Problem to work on.
Please give back, word for word, only the lines starting at the one containing "Instruction: Click the link" and ending at the one containing "Given: Open the Filter Looks dropdown" within the material below.

Source data.
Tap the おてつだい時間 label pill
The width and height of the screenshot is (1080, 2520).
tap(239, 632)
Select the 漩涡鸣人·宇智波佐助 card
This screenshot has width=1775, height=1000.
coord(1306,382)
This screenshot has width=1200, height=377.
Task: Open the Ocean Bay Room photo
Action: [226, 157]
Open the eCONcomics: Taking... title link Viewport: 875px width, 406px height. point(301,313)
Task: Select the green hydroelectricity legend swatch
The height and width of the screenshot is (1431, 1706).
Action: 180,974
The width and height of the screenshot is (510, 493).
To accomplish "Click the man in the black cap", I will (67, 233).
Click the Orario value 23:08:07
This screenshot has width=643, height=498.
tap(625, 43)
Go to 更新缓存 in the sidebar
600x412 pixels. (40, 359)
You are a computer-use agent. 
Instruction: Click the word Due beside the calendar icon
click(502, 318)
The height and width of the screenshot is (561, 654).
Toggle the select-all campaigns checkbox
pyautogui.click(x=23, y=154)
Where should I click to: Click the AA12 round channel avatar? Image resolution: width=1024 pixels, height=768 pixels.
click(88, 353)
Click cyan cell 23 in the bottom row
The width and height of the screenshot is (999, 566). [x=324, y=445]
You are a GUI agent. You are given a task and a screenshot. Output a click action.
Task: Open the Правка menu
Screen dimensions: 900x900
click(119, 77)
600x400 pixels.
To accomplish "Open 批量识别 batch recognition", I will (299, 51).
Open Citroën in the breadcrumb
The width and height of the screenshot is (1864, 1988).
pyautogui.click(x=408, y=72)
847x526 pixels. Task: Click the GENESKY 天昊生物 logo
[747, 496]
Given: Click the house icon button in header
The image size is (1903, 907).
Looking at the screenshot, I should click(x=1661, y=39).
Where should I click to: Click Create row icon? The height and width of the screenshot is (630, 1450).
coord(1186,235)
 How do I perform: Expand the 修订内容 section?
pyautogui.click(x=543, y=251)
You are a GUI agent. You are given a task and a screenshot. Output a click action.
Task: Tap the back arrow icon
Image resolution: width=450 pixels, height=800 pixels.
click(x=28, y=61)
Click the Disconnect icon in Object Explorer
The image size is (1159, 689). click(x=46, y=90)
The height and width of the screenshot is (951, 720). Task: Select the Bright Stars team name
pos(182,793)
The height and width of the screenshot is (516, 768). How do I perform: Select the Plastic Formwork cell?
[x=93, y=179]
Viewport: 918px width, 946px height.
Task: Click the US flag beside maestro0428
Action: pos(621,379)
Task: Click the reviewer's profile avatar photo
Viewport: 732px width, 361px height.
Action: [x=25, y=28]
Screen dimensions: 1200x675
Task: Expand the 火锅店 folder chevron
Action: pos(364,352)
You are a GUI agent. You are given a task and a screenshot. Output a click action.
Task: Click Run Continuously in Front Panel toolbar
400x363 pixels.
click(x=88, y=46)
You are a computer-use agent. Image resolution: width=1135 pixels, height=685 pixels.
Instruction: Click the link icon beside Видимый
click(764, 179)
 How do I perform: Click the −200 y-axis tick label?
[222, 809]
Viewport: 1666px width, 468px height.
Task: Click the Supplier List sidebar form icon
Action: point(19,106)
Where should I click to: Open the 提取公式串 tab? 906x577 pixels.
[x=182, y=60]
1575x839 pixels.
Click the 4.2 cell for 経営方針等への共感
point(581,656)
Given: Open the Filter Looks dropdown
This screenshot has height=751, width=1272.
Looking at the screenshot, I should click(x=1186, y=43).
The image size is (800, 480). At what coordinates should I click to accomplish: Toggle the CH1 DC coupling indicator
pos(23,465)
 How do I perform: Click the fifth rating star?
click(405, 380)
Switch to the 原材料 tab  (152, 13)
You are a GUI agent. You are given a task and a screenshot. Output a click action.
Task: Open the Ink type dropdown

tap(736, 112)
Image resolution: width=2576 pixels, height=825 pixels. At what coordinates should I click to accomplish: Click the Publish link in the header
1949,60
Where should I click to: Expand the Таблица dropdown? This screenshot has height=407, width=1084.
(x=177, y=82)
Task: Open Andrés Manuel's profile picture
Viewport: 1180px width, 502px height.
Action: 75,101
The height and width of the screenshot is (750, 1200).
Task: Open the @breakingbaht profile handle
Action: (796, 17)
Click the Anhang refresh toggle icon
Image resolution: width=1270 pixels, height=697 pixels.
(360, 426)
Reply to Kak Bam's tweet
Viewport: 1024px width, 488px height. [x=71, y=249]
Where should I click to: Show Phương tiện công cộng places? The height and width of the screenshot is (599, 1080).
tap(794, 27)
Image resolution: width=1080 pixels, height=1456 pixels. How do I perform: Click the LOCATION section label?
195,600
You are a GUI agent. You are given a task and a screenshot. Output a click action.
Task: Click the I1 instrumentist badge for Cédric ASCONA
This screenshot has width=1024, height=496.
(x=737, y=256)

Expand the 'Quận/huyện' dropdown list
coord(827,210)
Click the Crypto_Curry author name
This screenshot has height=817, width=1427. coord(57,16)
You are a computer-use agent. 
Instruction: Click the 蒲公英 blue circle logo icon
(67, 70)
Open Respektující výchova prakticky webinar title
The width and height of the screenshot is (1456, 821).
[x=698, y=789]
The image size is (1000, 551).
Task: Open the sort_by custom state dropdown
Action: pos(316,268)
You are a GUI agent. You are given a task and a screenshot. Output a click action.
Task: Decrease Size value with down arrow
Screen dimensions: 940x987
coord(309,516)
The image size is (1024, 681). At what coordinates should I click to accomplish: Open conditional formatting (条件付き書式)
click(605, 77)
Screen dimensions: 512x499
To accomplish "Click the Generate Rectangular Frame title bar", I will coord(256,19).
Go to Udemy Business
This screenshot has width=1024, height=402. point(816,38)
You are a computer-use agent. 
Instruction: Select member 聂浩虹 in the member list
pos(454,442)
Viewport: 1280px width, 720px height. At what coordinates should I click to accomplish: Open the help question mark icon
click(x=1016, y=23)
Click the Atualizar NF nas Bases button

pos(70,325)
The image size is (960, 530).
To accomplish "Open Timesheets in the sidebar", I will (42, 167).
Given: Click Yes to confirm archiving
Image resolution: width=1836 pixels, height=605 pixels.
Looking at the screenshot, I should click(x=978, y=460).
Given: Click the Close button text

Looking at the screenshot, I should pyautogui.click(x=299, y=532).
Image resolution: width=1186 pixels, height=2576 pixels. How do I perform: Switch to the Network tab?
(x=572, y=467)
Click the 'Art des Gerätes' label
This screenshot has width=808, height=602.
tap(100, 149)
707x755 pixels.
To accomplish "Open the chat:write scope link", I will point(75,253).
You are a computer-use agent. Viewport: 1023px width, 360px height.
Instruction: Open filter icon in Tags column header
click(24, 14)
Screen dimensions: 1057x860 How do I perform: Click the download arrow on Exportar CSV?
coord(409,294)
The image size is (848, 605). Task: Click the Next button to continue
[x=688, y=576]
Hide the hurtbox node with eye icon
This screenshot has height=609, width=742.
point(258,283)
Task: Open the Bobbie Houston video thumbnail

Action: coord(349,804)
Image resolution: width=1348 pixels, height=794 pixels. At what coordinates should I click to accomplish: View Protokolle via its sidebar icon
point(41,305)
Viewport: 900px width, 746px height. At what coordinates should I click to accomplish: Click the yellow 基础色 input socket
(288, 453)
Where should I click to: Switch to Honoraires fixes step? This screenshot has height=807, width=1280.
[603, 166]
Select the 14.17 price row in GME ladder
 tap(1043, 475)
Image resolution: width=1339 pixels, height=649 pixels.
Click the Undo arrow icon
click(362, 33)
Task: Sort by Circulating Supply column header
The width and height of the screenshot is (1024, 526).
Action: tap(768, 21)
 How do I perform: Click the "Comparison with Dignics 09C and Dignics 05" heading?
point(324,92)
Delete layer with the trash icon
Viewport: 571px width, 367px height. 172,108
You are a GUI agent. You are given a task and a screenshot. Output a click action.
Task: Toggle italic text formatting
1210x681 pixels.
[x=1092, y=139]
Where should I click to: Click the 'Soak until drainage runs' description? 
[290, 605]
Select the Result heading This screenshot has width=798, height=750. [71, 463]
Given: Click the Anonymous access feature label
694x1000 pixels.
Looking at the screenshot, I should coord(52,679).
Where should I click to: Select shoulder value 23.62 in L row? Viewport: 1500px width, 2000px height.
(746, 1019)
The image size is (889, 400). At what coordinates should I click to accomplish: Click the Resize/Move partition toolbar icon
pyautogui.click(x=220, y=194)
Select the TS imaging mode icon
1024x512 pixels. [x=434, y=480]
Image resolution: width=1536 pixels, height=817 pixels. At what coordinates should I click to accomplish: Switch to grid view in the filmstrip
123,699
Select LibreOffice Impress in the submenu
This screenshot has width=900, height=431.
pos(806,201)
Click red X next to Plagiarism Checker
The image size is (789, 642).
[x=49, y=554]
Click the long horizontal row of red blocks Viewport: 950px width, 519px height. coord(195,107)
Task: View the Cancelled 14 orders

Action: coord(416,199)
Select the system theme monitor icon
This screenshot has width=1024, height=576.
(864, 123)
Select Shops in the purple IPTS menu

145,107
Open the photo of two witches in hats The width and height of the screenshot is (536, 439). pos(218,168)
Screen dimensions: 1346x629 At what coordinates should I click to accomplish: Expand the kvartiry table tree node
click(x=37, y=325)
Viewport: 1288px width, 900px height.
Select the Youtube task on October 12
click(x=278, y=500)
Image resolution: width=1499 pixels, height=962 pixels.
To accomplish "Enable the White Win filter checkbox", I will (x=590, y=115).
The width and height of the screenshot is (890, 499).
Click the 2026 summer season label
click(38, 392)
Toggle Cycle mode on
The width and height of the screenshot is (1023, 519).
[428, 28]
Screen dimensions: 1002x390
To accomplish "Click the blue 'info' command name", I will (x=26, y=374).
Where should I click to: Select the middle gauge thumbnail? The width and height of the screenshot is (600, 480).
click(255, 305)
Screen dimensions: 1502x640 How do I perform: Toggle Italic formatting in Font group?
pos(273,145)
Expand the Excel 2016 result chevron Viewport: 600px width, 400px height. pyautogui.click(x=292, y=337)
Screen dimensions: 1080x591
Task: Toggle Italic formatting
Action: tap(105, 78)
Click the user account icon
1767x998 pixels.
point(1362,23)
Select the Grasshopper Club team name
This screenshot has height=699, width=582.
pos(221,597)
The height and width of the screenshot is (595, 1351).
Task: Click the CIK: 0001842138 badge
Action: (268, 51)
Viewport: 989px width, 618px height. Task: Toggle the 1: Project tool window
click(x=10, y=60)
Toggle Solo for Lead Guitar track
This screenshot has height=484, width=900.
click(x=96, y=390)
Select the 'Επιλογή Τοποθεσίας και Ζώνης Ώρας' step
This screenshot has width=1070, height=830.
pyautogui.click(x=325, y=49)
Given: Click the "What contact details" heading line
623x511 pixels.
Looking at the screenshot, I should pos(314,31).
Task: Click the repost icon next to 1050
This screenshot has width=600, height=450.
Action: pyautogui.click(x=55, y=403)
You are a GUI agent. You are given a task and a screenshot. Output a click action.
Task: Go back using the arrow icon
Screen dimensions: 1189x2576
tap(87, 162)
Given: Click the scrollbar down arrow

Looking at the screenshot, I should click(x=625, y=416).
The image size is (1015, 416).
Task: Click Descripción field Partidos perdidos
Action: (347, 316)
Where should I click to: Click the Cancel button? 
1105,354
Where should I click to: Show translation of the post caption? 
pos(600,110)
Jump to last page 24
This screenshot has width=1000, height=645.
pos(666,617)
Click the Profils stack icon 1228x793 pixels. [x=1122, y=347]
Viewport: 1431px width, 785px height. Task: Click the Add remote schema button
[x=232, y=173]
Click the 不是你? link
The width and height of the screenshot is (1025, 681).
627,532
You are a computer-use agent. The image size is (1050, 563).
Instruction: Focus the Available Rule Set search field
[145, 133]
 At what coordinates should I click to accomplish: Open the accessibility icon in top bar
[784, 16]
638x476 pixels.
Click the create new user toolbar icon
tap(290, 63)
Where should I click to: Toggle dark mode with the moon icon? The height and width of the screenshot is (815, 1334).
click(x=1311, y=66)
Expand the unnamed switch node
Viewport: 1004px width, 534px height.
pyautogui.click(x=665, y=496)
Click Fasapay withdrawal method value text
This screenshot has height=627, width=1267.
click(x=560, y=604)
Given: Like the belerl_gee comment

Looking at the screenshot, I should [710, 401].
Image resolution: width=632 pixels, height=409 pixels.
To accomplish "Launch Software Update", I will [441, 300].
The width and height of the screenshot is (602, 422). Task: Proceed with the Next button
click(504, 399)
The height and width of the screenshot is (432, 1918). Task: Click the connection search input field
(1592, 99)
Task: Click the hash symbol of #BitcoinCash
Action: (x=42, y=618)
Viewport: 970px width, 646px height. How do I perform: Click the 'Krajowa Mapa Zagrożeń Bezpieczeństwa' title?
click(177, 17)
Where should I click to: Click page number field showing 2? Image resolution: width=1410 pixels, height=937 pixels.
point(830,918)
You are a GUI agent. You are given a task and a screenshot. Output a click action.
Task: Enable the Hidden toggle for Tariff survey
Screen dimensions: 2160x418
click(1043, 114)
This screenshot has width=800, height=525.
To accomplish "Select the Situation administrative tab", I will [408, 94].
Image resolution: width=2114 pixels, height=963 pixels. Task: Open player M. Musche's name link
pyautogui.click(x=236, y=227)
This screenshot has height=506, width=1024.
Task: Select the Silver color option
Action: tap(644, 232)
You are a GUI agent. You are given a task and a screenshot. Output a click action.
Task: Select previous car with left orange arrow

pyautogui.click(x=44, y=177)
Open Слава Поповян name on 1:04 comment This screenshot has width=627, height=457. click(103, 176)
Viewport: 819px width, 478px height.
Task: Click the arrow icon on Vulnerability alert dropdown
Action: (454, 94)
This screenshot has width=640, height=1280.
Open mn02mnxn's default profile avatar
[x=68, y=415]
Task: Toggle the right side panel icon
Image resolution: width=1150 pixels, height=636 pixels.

Result below.
Instruction: Click the link icon beside Видимый
click(764, 179)
 How do I perform: Click the −200 y-axis tick label?
[222, 809]
Viewport: 1666px width, 468px height.
Task: Click the Supplier List sidebar form icon
Action: point(19,106)
Where should I click to: Open the 提取公式串 tab? 906x577 pixels.
[x=182, y=60]
1575x839 pixels.
Click the 4.2 cell for 経営方針等への共感
point(581,656)
Given: Open the Filter Looks dropdown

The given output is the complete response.